Your correct, these numbers are a little suspect. The explanation of where these come from can be found in Appendix D of the AeroDyn User’s manual (AirfoilPrep used to be known as FoilCheck, just to make things even more confusing) wind/designcodes/simulators/aerodyn/AeroDyn.pdf
It turns out that when you have reverse flow on an airfoil you can get some big moment coefficients. And apparently this has led to pitch system failures of turbines in the past. Therefore when AirfoilPrep was written, the writers hard coded large values at alpha = -170 Cm = 0.4 and alpha = 170 Cm = -0.5 (both of which are in your dataset). These values are based on some wind tunnel measurements of airfoils done at OSU - see report for actual papers if you’re interested.
I’m not sure how accurate these numbers are for any airfoil including the one you are examining, as these data are hard to come by.

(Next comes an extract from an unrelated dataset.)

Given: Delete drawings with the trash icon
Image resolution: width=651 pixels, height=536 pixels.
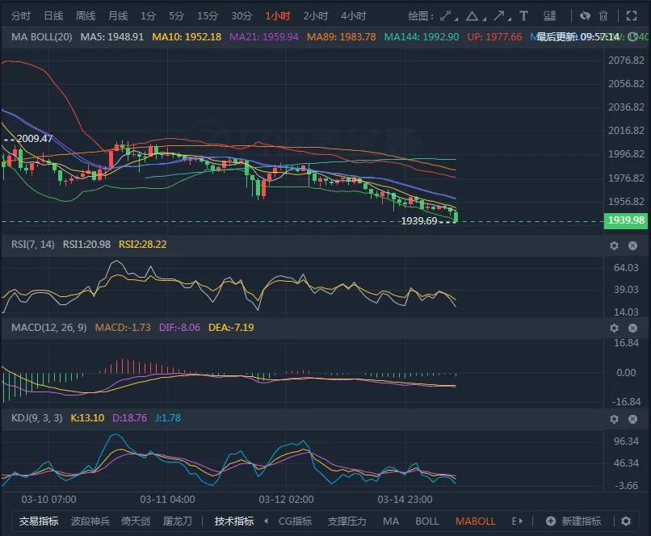Looking at the screenshot, I should coord(603,14).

If you can find some more accurate results I would suggest using those.
I am old enough for having used Foilcheck… but my question is more about the LOW values before the “fixed ones” at big angles.

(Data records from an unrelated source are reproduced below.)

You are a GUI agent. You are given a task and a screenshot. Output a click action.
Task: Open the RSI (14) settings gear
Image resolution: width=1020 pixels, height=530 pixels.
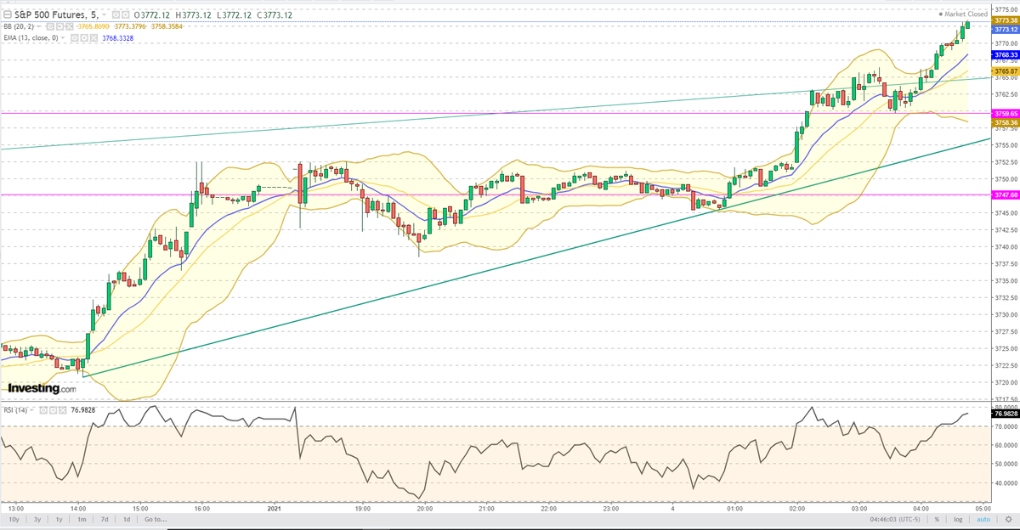(x=53, y=409)
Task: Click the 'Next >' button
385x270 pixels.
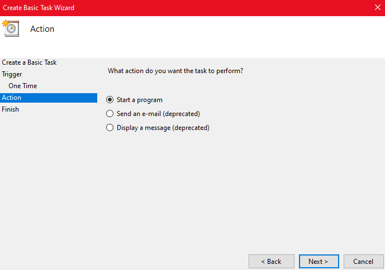Action: point(318,261)
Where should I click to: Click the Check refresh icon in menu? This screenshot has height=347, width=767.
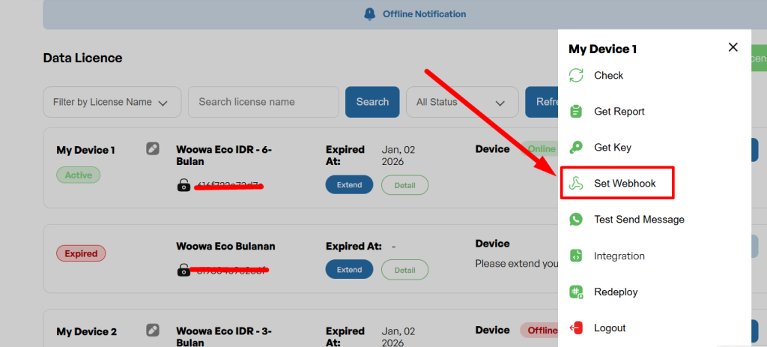pyautogui.click(x=575, y=76)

I copy here, for easy reference, the phrase from the Foilcheck manual, pagg 44:
It is clear to me why the values are big, what I would like to understand is why the CM goes to such a SMALL value immediatly before. In the positive region of ALFA, the behaviour is relatively regular, in the negative it is not.
Unfortunately I have no better data available, we are a small startup company, I have to do with this. My intention would be to correct manually the data in order to have a regular curve. What do you think about this idea?

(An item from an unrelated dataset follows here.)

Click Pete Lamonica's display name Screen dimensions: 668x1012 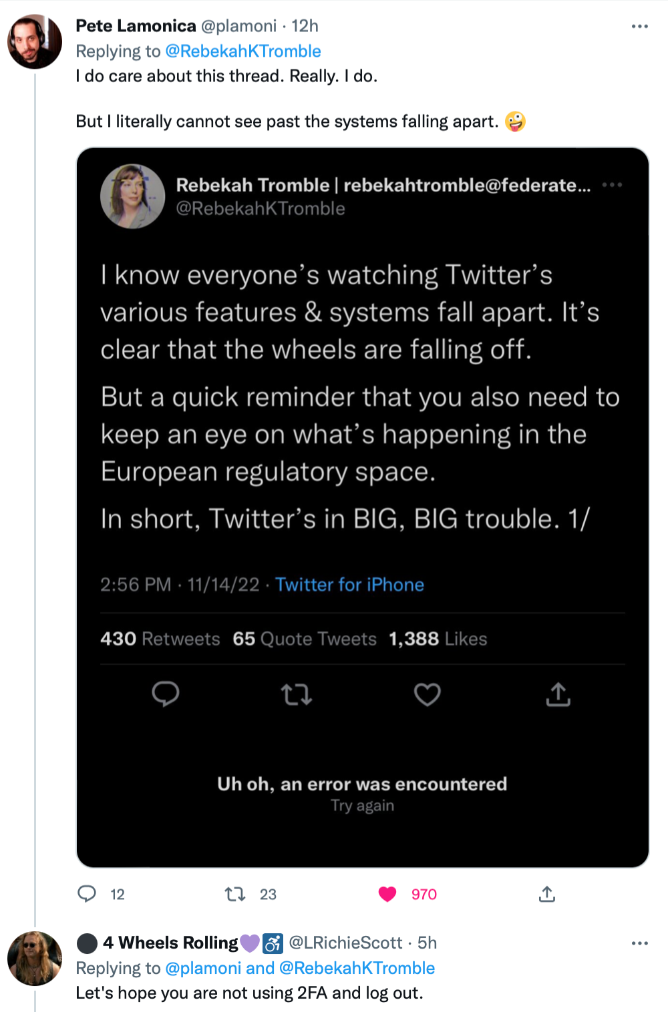[136, 26]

Best regards & thanks again for your patience and help!
I’d be inclined to do a literature search for pitching-moment data for high angles of attack and use it. I’d manually fair it in with the data you started with. You can plot the data in Excel and then click on individual points and drag them up and down to get a smooth curve.
I think that the large jump you are seeing between the low values and high values at the angles is not physical. This is highly dependent on the airfoil shape, but for a smoothly varying airfoil (not a lot of camber) I would expect that Cm would also smoothly vary.
As Marshall suggests I would look in the literature and start with the OSU reports listed in the FoilCheck manual, of which most are available on the NREL publications server.
I noticed this jump in the CM for negative values of angle of attack when modeling rotor fragments. I believe this comes from an error in the function GetCM in the table extrapolation for negative angles of attack, which was not following the algorithm mentioned in the AeroDyn manual (Laino 2002). I have added a corrected version and will send to Khahn Nguyen for verification. Note that this error makes all moment coefficient extrapolation suspect for tables developed with AirfoilPrep, which might impact pitch moment calculations for extreme load calculations. AirfoilPrep_v2p2_SML.xlsm (183 KB)
Scott Larwood’s version of AirfoilPrep has been verified and this version is released as v2.02.01 (Dec 13, 2012). It includes a correction to the calculation of CM in the negative angle of attack range on the TableExtrap tab.
Regarding the jumps in CM at 170 and -170 angles of attack, these CM values are still hard coded as -0.5 and 0.4, respectively.